Pop health explains Medicare disparities
May 29, 2013 in Medical Technology
Geographic Medicare costs disparities have more to do with health differences across communities than with inefficient care delivery, according to a new study from the Center for Studying Health System Change.
In the report, “Geographic Variation in Fee-for-Service Medicare Beneficiaries’ Medical Costs Is Largely Explained by Disease Burden,” first published in Medical Care Research and Review, researchers from George Mason University and University of California, Davis took a look at ways of adjusting for patient health.
They found that better accounting for health status could explain at least 75 percent to 85 percent of Medicare geographic cost differences between high- and low-cost areas.
While past research has suggested Medicare costs could be reduced by nearly one-third, without harming health, if all providers adopted treatment patterns found in low-cost areas, this new report questions how well those studies accounted for differences in Medicare beneficiaries’ health status, experts say.
“Geographic variation research has been used to argue that there is considerable waste and inefficiency in the delivery of health care,” write James D. Reschovsky, Jack Hadley and Patrick S. Romano, MD, in the report. “We do not question this conclusion, but caution that inefficiencies in American health care may not be nearly as strongly related to geography as the Dartmouth Atlas of Healthcare and others have suggested.”

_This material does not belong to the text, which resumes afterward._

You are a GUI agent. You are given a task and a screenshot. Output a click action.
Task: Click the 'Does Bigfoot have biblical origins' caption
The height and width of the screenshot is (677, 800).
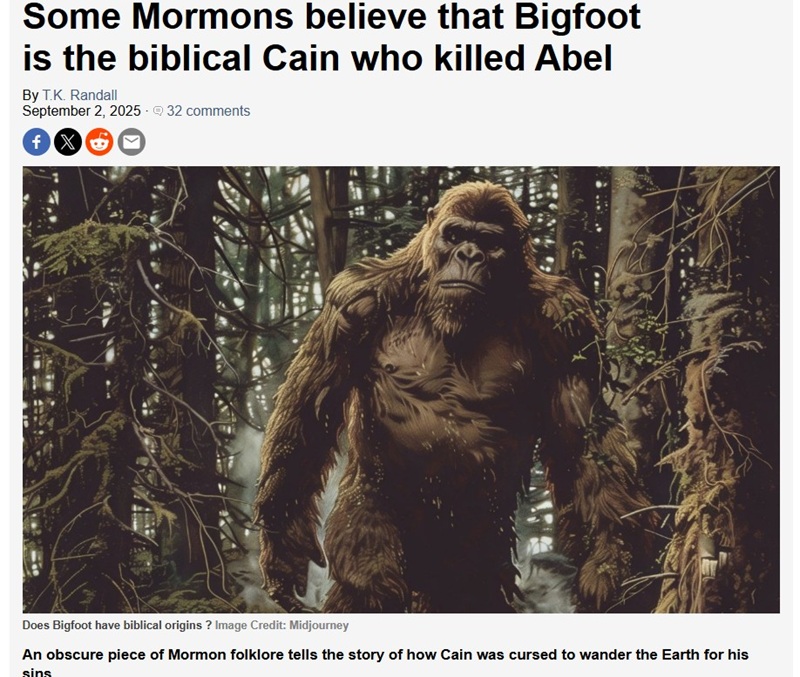(x=117, y=625)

While certain data limitations “may preclude ever developing the perfect casemix adjustment approach,” they write, “our results suggest that the portion of the geographic variation that can be explained by patient health is much greater than previously estimated, leaving less of the geographic variation potentially attributable to inefficiency.”
Past research into geographic variations often used average spending on beneficiaries in their final months of life to adjust for area differences in health and define high- and low-cost areas, the study points out. That approach, though, assumes people near death have roughly equal health status.
However, Reschovsky et al. found that beneficiaries near death varied considerably in terms of the number and types of conditions they had, and that those differences in health status explained 84 percent of the health care costs during their final year of life, according to the report.
This differed little – two percentage points less – from when the same casemix indicators were applied to the entire elderly Medicare population. Because the end-of-life spending approach fails to effectively account for differences in population health, it misclassifies many areas in terms of how costly they are in treating Medicare patients, the study found.